Le gouvernement Couillard promet de corriger une incohérence

Charles Taylor et Gérard Bouchard ont tous deux construit des oeuvres qui honorent le Québec et le Canada. 
Photo: Charles Taylor et Gérard Bouchard ont tous deux construit des oeuvres qui honorent le Québec et le Canada. 

Je veux faire ressortir ici une dimension négligée dans les commentaires qui ont entouré la publication par le gouvernement du Québec de sa politique d’affirmation du Québec et de relations canadiennes intitulée Québécois : notre façon d’être Canadiens. En plus de lancer une politique, le gouvernement y fait deux promesses : d’abord, la politique sera suivie d’un plan d’action qui inclura une réorganisation du Secrétariat aux affaires intergouvernementales canadiennes (SAIC) avec des incidences sur l’ensemble des ministères ; ensuite, et c’est l’essentiel pour moi, le gouvernement promet l’adoption dans la prochaine année d’une politique officielle d’interculturalisme.
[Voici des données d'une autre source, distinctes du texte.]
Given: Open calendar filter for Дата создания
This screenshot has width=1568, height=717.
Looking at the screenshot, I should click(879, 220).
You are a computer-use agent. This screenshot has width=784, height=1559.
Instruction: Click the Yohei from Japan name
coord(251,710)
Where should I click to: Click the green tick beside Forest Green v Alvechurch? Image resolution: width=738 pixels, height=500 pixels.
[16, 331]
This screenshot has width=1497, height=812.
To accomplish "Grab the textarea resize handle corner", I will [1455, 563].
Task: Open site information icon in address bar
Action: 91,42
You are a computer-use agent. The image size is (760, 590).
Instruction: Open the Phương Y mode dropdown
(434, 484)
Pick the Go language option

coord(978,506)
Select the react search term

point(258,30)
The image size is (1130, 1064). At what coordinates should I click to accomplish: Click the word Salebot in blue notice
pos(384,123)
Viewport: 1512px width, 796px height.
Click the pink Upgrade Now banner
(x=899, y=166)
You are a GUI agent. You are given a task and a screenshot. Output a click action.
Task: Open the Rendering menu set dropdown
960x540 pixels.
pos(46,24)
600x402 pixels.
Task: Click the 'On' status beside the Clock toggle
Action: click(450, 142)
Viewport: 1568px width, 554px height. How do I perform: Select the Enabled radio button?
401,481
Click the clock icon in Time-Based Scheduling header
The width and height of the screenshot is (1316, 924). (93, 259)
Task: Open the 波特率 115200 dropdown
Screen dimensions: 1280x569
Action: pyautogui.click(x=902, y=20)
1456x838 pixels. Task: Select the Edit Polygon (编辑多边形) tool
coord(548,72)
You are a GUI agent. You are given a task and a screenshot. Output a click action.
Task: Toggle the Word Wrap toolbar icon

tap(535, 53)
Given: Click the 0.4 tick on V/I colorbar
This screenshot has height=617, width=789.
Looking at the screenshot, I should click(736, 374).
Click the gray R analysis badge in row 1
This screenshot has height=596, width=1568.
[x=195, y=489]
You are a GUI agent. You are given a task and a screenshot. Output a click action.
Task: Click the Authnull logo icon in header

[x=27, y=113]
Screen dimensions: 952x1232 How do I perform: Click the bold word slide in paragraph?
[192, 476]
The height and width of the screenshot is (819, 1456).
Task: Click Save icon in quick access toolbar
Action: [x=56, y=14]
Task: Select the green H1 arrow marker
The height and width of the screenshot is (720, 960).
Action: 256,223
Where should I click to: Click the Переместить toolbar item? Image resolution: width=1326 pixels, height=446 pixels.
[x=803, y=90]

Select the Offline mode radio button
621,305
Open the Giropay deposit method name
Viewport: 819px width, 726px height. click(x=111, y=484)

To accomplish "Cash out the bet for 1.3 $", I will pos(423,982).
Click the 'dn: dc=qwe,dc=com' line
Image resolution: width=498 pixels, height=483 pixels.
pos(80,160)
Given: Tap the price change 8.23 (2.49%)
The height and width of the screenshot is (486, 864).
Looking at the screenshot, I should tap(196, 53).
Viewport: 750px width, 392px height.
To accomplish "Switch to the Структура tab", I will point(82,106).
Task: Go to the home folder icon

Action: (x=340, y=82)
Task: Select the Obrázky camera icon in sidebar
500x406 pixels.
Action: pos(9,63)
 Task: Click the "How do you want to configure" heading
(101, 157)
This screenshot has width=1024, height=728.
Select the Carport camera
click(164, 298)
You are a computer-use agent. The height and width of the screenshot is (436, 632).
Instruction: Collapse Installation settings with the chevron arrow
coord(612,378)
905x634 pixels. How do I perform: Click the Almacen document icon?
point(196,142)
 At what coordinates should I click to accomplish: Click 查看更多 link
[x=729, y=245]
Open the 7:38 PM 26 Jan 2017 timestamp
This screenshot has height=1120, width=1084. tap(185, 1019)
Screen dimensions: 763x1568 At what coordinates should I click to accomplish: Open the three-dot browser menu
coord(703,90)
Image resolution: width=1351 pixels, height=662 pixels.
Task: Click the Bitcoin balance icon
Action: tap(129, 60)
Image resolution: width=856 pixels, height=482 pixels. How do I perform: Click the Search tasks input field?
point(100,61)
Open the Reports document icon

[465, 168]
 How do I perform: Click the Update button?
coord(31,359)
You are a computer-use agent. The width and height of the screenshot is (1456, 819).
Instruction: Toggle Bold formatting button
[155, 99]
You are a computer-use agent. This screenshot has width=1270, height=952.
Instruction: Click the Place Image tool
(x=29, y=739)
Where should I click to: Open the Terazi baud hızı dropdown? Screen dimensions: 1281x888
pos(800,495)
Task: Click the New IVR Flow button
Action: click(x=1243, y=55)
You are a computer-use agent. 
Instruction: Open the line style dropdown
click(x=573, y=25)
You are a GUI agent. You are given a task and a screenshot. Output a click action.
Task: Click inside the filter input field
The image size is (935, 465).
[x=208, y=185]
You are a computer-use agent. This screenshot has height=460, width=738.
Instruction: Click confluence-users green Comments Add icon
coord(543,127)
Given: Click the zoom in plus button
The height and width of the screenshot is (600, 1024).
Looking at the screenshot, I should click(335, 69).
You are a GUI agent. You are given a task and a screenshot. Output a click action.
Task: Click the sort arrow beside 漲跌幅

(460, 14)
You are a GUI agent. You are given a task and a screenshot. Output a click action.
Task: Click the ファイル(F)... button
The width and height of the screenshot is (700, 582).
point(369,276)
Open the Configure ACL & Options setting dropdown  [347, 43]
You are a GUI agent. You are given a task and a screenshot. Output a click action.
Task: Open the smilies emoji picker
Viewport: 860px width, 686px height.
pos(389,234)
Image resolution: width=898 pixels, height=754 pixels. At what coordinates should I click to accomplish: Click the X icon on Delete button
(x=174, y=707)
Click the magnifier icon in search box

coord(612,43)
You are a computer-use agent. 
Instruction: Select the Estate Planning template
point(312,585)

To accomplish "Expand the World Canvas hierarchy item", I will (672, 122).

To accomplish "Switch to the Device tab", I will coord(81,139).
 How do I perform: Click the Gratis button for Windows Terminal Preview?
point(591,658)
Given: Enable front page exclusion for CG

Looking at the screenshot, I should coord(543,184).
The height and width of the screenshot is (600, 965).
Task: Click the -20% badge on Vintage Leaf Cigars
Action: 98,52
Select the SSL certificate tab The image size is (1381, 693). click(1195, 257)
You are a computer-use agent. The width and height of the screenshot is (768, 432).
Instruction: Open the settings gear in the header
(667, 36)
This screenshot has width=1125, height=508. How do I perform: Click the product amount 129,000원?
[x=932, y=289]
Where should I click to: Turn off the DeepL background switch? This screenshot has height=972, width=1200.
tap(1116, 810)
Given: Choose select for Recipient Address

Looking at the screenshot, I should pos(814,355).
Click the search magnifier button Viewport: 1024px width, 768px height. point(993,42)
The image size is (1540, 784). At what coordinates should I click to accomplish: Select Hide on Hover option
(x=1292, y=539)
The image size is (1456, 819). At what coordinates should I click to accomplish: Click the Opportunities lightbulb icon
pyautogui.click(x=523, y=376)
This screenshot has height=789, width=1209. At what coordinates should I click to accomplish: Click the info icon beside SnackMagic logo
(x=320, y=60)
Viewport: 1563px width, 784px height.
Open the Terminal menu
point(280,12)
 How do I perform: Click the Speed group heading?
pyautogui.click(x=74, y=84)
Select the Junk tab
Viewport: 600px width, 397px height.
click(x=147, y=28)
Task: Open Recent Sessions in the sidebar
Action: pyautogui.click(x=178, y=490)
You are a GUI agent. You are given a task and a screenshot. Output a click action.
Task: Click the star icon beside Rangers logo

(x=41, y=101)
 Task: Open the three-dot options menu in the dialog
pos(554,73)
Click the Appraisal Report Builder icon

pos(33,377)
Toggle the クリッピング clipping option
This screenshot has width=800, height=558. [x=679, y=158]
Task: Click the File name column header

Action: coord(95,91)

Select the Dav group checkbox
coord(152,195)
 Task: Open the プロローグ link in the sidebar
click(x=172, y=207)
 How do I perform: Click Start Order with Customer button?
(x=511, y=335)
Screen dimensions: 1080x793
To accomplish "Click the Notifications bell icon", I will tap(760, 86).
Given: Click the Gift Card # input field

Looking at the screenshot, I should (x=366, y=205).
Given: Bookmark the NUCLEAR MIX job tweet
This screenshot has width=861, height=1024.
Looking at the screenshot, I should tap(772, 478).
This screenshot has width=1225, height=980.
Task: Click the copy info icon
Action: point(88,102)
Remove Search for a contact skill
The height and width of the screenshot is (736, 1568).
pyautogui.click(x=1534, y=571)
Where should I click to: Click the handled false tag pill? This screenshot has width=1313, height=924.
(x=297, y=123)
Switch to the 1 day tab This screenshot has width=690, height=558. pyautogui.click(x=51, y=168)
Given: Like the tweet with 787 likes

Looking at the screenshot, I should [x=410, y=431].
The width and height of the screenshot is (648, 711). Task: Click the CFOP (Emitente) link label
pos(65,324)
S’il passe vraiment aux actes, le gouvernement corrigera une incohérence. Je m’explique.

Il y a presque dix ans, au printemps 2008, Gérard Bouchard et Charles Taylor publiaient Fonder l’avenir : le temps de la conciliation, le rapport de la Commission de consultation sur les pratiques d’accommodement reliées aux différences culturelles. Dans un dessein de rapprochement des inquiétudes entre la majorité francophone et les minorités issues de l’immigration, particulièrement à propos des pratiques religieuses de ces dernières, le rapport proposait l’adoption d’une politique d’interculturalisme qui aurait défini de manière claire les règles du vivre ensemble dans notre société, en ajoutant à l’énumération mécanique de ces règles une vision de l’intégration assez compréhensive pour inclure de fortes dimensions symboliques, politiques et juridiques. Au fond, le rapport proposait de définir le Québec comme une nation interculturelle. Sur le plan de la théorie sociologique de l’intégration, le rapport était imbattable. J’ajoute que, notamment parce que le Québec est dans la mire de la communauté internationale des sciences sociales, sans oublier la formidable réputation de Gérard Bouchard et de Charles Taylor, le rapport a été beaucoup discuté dans le monde. Pourtant, c’est ma conviction profonde, il reposait sur un mauvais compromis, sur une incohérence fondamentale. Le dire n’enlève rien à Charles Taylor et à Gérard Bouchard.

Une oeuvre honorable

Charles Taylor a construit une oeuvre qui honore le Québec et le Canada. Ses travaux portent sur le philosophe allemand Hegel, les malaises de la modernité, les sources de l’identité moderne, la dialectique de la sécularisation et la philosophie du langage. Gérard Bouchard a construit, lui aussi, une oeuvre qui honore le Québec et le Canada. Ses travaux portent sur les imaginaires collectifs, les mythes sociaux, l’interculturalisme, le renouvellement de la conscience nationale au Québec et la réhabilitation des nations dans le projet de la construction européenne. Depuis la mort de Fernand Dumont et celle de Léon Dion en 1997, Bouchard et Taylor sont les grandes figures de l’autorité intellectuelle dans notre société, ajoutant une grande présence dans la sphère publique à la profondeur de leurs réflexions théoriques.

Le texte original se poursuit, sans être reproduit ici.